Ayn Rand I guess hates the Constitution then, as it outlines far more purposes for government than merely protecting people from physical violence. Establishing a system or weights and measures, a post office, intellectual property rights, regulating commerce among the states - all establish powers for Congress in excess of merely protecting people from physical violence.

And I have to wonder - is the above a spoken or written quote? If its written she clearly doesn't re-read any of her own material. To first say the only role of government is to protect people from physical violence and to then say a proper role is also to protect contracts is contradictory, as I can think of numerous ways contracts can be violated without physical violence.
 
Ahhh, Righties. How's that hook feeling in your mouth?

Why don't you tell me when you get yours out of your oral cavity?

Have you the slightest grasp of where the regs are authored and the function they perform?

Probably much better than you.

Where: by lobbyists, very often, who merely pay lip-service to the notion of less regulation, since dumbfucks eat it up and do not see what in fact is going on. Works like a charm.

You got that part right, the government has all the power, and lobbyist know that. They therefore set out collecting money to attempt to influence that power in their favor.

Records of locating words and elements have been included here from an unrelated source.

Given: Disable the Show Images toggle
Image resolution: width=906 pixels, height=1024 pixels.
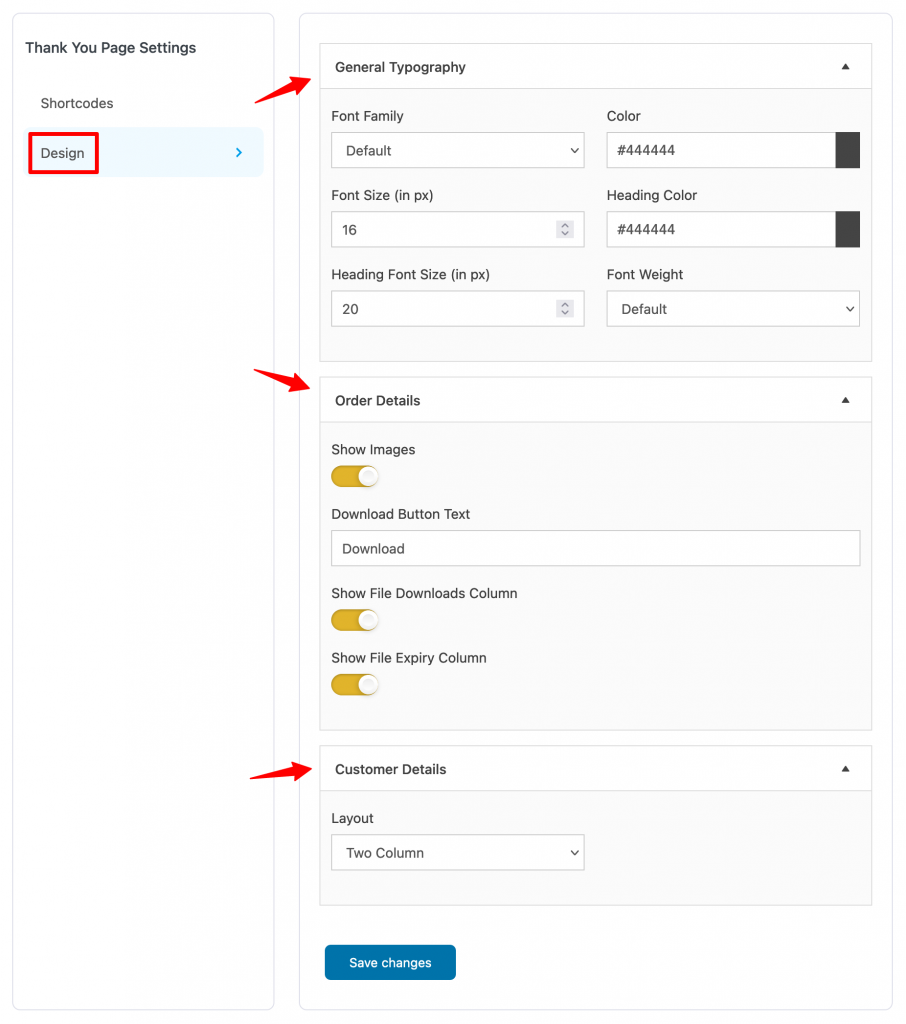Looking at the screenshot, I should [x=355, y=476].
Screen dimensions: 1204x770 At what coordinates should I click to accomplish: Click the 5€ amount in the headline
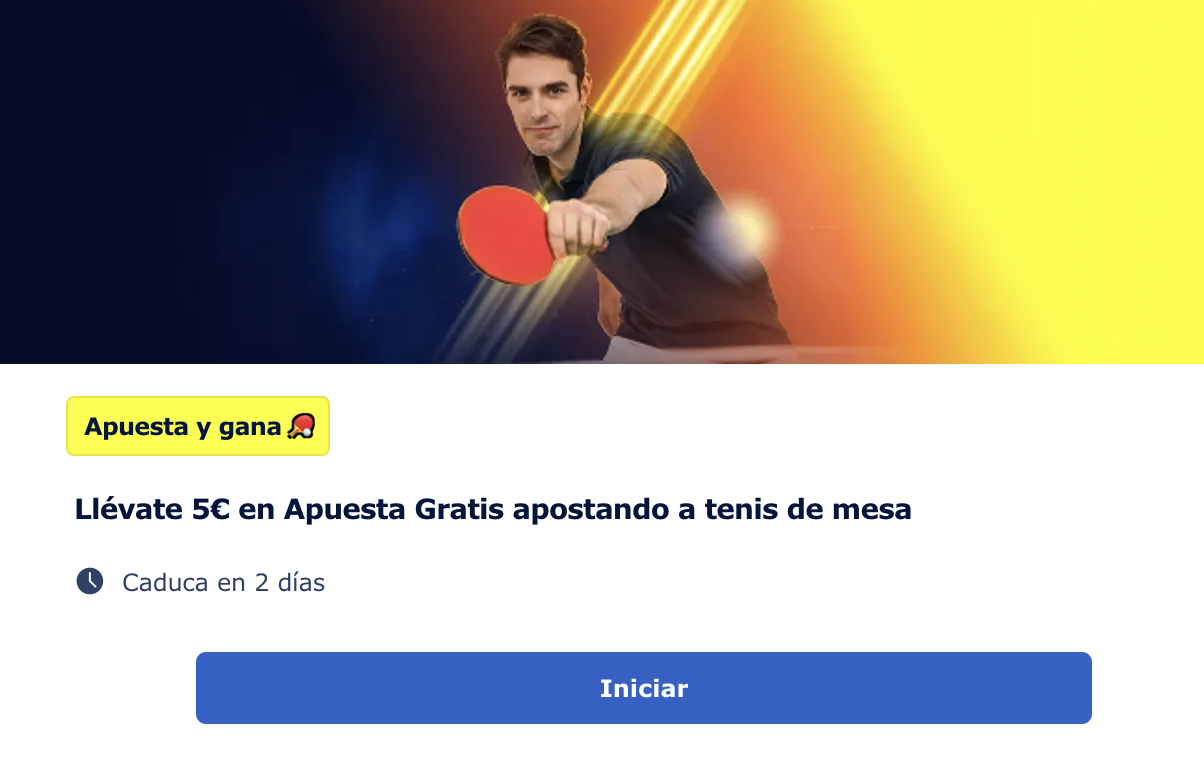(x=212, y=509)
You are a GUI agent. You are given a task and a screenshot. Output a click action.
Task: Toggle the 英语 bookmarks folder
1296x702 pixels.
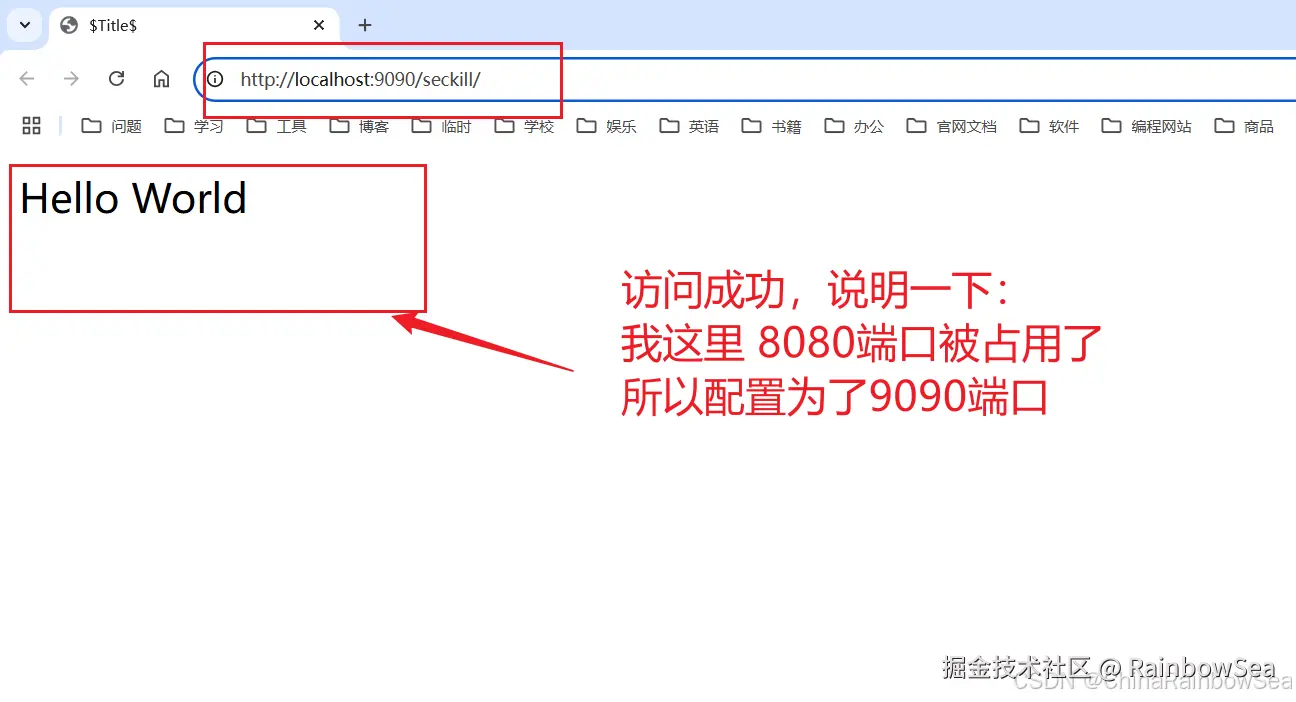point(703,126)
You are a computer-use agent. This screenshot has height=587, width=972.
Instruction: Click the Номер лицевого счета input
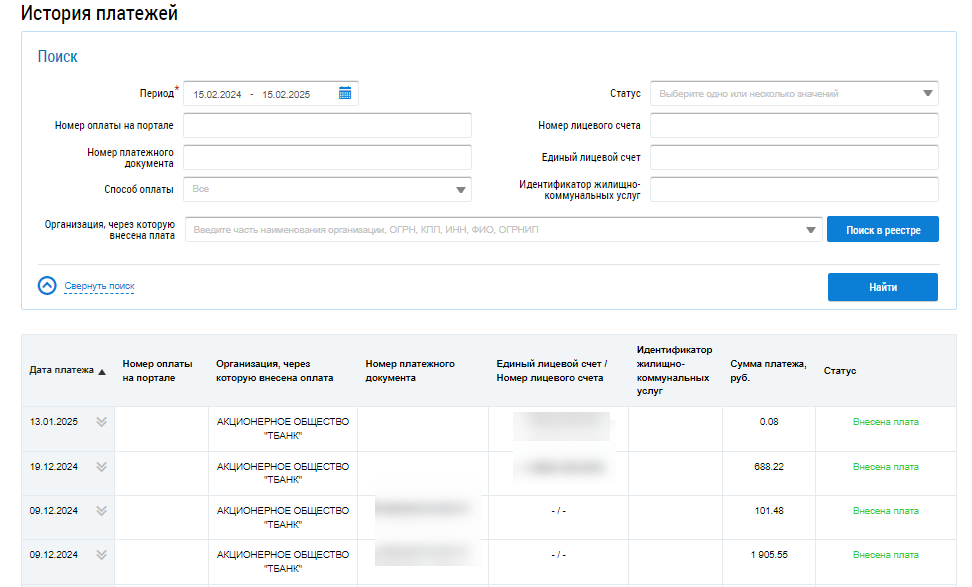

Why: removes free-market forces which would increase competition and cause price-compression. Larger concerns, with not only the resources to lobby government to the tune of $10s of millions, but also the money to fund large "compliance departments," can preserve a near monopoly, or at least more monopolize their markets, insuring vastly greater profits. Take anyone who's going on and on about "free-markets" and bet me they aren't bending over backward trying to diminish free-market forces and monopolize their sector to the exent possible, in service of the larger players in their industry.

Feel free to show me where I have lobbied to create regulations that reduce competition.

Wait, I know, you weren't talking about me, you were talking about other people.

Guess what, those other people support regulations, I oppose them. Yet you define me as right wing because I oppose regulations, and you define people who support them as left wing, and then try to insist that the people who oppose regulations actually are working to restrict free markets.

In other words, open mouth, insert foot, swallow attached hip.

That feeling you are experiencing as you read this, the awareness that you just scored the game winning touchdown for the other team because you ran the wrong way.